28. [CASE 7 — QUESTION 4] Continuing with the same patient. Sugammadex 4 mg/kg was administered and the TOF ratio improved to 0.94 within 6 minutes. The patient was successfully extubated. In the debrief, the anesthesiologist explains why this case required more intensive monitoring than a standard rocuronium case and what principle governs neuromuscular monitoring when drug interactions are present. Which of the following best captures the pharmacological principle and clinical monitoring lesson?

• A) The key lesson is that aminoglycoside antibiotics should never be used for peritoneal irrigation in patients who have received neuromuscular blocking agents — alternative irrigation fluids such as povidone-iodine or saline should be used; if aminoglycoside irrigation is unavoidable, the neuromuscular blocking agent dose should be reduced to zero before irrigation begins and spontaneous recovery confirmed before proceeding.
• B) The key lesson is that calcium gluconate 1 g should be given prophylactically before any aminoglycoside administration in anesthetized patients to preload the presynaptic calcium channels and prevent the reduction in acetylcholine release that causes block deepening; prophylactic calcium gluconate prevents the interaction entirely and eliminates the need for additional monitoring.
• C) The key lesson is that drug interactions that deepen neuromuscular block are only clinically significant when the interaction agent is given intravenously — peritoneal absorption of aminoglycosides produces insufficient plasma concentrations to reach the motor nerve terminal in meaningful amounts; the profound block in this case was caused by an unrecognized second dose of rocuronium from a syringe mixup, not by the neomycin irrigation.
• D) The key lesson is that the TOF count is an adequate monitoring tool for cases with drug interactions — a TOF count of 4 at the end of any procedure confirms adequate recovery regardless of what drug interactions occurred during the case; the TOF ratio adds no additional clinical value when TOF count is already 4.
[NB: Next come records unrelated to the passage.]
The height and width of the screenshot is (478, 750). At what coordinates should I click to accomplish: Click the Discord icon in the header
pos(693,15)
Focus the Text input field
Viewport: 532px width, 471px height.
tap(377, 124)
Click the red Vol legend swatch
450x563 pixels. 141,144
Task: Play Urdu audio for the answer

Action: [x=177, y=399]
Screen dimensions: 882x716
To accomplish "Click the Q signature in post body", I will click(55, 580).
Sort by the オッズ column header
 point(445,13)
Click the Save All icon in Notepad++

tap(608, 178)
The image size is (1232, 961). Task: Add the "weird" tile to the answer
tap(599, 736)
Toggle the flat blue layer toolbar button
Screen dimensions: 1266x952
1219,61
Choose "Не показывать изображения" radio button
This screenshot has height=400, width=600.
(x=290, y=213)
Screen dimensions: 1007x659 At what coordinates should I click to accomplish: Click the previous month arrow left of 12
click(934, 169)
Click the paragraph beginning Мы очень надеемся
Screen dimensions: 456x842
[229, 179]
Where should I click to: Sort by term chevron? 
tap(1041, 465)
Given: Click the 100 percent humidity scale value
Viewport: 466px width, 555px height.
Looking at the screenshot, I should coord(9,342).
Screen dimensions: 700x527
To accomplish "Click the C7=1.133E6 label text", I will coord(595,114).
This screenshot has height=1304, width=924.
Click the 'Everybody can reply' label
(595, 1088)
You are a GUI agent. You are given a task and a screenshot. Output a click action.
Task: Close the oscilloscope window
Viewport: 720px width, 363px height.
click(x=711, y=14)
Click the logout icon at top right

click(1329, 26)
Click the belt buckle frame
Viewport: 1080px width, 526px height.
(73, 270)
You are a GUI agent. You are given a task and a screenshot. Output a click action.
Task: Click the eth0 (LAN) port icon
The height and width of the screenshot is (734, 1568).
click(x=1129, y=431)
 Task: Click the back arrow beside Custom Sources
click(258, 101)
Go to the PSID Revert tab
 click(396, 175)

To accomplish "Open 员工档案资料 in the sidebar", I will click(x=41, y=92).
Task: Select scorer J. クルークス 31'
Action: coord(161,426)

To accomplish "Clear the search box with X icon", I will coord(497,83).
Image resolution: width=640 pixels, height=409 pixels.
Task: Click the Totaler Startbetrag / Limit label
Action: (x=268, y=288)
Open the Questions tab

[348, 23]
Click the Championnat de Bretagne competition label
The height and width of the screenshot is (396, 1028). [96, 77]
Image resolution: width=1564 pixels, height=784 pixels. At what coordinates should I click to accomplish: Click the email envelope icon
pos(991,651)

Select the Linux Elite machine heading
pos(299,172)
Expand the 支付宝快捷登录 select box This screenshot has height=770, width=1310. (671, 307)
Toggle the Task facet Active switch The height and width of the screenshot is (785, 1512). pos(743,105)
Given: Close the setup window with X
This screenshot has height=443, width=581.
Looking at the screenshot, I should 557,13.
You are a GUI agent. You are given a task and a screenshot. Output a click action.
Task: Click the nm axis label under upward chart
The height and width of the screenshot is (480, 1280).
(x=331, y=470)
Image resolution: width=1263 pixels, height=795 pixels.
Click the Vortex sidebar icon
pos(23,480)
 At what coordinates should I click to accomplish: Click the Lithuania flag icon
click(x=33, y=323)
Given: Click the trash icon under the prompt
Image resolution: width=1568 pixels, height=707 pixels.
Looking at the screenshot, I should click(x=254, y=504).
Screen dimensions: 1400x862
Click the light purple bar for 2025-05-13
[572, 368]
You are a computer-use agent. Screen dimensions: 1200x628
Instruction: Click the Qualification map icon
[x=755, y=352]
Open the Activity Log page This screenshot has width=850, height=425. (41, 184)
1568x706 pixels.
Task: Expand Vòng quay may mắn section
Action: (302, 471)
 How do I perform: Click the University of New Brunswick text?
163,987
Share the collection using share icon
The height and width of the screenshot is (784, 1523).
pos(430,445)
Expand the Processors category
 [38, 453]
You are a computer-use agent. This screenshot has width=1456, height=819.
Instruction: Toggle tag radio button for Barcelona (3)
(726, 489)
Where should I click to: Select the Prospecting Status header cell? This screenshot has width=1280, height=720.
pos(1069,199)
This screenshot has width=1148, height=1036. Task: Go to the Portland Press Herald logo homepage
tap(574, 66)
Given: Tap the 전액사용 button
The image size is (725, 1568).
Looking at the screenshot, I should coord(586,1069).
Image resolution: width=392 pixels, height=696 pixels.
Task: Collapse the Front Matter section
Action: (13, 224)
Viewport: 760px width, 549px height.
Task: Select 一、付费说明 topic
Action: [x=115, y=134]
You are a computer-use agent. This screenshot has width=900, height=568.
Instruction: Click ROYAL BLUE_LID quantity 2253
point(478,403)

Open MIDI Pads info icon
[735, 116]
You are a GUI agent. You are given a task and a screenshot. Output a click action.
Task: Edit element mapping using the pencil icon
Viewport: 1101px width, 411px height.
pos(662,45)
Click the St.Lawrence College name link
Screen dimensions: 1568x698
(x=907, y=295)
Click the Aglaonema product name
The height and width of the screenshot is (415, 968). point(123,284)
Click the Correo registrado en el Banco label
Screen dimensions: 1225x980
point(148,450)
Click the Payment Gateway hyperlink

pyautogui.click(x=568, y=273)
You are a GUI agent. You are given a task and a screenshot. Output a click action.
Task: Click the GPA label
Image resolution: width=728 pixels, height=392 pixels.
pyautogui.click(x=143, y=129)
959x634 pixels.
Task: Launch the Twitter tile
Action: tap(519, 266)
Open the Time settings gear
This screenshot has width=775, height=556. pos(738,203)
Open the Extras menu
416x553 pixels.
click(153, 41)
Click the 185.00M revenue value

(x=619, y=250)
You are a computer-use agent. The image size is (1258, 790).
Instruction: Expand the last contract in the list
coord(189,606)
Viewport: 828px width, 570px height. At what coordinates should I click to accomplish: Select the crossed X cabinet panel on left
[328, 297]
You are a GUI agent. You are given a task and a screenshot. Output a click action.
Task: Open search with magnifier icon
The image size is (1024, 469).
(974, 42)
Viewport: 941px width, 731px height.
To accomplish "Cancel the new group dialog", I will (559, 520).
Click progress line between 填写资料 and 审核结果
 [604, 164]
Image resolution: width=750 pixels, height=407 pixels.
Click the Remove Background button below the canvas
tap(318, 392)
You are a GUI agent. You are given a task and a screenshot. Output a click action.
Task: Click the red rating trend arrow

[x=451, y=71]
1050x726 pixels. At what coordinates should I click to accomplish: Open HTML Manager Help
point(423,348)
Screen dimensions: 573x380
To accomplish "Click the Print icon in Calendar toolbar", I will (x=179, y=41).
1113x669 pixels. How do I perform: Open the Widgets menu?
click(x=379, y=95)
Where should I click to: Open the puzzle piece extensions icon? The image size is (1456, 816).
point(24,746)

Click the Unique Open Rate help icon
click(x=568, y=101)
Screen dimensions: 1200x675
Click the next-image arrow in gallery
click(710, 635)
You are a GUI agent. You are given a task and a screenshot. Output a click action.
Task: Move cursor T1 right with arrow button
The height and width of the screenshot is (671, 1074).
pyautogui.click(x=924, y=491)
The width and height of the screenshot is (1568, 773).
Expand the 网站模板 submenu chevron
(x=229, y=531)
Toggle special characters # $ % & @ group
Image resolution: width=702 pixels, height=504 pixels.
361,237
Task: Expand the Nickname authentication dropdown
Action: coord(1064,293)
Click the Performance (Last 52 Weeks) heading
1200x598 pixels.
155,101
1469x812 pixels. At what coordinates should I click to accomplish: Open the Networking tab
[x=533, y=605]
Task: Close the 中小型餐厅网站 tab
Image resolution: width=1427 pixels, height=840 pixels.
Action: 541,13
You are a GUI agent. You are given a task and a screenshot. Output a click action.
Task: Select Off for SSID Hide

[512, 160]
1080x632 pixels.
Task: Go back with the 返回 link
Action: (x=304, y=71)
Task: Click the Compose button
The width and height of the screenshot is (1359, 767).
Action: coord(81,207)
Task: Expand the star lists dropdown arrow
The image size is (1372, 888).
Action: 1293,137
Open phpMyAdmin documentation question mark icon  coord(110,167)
• E) The key pharmacological lesson is that when a drug interaction has occurred that deepens neuromuscular block beyond what the primary agent alone would produce, the monitoring standard does not change but its importance intensifies — TOF ratio must be confirmed above 0.9 at the adductor pollicis before extubation in every case, but in this case the consequence of relying on TOF count alone (which was 4 before extubation at the end of a standard rocuronium case) would have missed significant residual block from the combined interaction; quantitative TOF ratio measurement is the only reliable method to confirm that both the postsynaptic rocuronium component and any residual presynaptic acetylcholine release deficit have resolved sufficiently for safe pharyngeal and airway protective function; the TOF ratio of 0.94 achieved after calcium gluconate and sugammadex confirms the threshold was met.